O promotor ainda aponta “falta de ética” da Defensoria Pública ao estabelecer esses valores. Sperling questiona o fato de a instituição estar nas mesas de negociação defendendo os afetados ao mesmo tempo em que construiu a tabela com a Vale. “É uma questão de ética. Ela (Defensoria Pública) perde a imparcialidade. Ela negociou com a Vale, quando devia estar defendendo os atingidos”, argumenta Sperling.

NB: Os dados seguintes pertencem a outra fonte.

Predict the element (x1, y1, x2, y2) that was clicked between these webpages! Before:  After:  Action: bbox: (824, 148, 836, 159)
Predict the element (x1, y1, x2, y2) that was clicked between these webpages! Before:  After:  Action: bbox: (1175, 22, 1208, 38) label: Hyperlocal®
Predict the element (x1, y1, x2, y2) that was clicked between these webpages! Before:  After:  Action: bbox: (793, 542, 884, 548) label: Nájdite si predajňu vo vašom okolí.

Por sua vez, em nota divulgada em seu site, a Defensoria Pública de Minas Gerais reforça a ideia de que está do lado dos atingidos. “Desde o dia de 25 de janeiro de 2019, data do rompimento da Barragem da Mina do Feijão, a DPMG está em contato direto com os atingidos, prestando assistência, realizando atendimentos, intermediando as demandas mais urgentes diretamente com a Vale, ajuizando ações individuais sobre questões que dependem de manifestação do Judiciário, como alvarás, guardas, declaração de ausências, etc., e participando de todas as discussões e ações coletivas”, divulgou.
De acordo com o órgão, o acordo vem para evitar desfecho parecido com o de Mariana, onde os atingidos ainda não receberam as indenizações pelo desastre.
“A Defensoria Pública do Estado de Minas Gerais respeita a autonomia e a capacidade dos seus assistidos, garante que direitos não serão preteridos, muito pelo contrário, acredita que a solução extrajudicial será capaz de garantir indenização condizente com a perda de cada um, em curto tempo, ou seja, de forma célere e efetiva, sem que o cidadão atingido, que assim deseje, fique esperando pelo resultado de uma ação judicial”, conclui.
“Dividir para conquistar”
Apesar dos desencontros, Sperling garante que a força-tarefa continua unida para garantir os direitos dos afetados pelo rompimento da barragem. O promotor de Justiça acusa a Vale de tentar gerar conflitos entre as instituições públicas.
De acordo com ele, após sucessivas derrotas na 6ª Vara da Fazenda Pública Estadual, a mineradora buscou uma outra estratégia para atenuar suas perdas com a tragédia: “Dividir as instituições e os indivíduos. Dividir para conquistar.”
Questionado sobre as opções legais que o MPMG tem para barrar o acordo entre a defensoria e a Vale, Sperling diz que a ideia é, primeiramente, convencer a instituição de que os pontos acordados foram equívocos. No entanto, caso o órgão não tenha êxito, a discussão pode ser levada à Justiça.
Consultada sobre as divergências entre o MPMG e a defensoria, a Vale se limitou, por meio de nota, a confirmar os termos do acordo e informar que a opção já está disponível para os interessados "em formalizar acordos para indenizações, por danos materiais ou morais".
No texto, ela orienta essas pessoas a procurarem a Defensoria Pública do Estado de Minas Gerais em Brumadinho. "A instituição presta assistência jurídica integral e gratuita a todos os cidadãos, com foco, entre outras coisas, na garantia do acesso à justiça e no fomento à solução pacífica de conflitos sociais, sendo fundamental ao processo de efetivação de direitos", diz o texto.
No texto, ela orienta essas pessoas a procurarem a Defensoria Pública do Estado de Minas Gerais em Brumadinho. "A instituição presta assistência jurídica integral e gratuita a todos os cidadãos, com foco, entre outras coisas, na garantia do acesso à justiça e no fomento à solução pacífica de conflitos sociais, sendo fundamental ao processo de efetivação de direitos", diz o texto.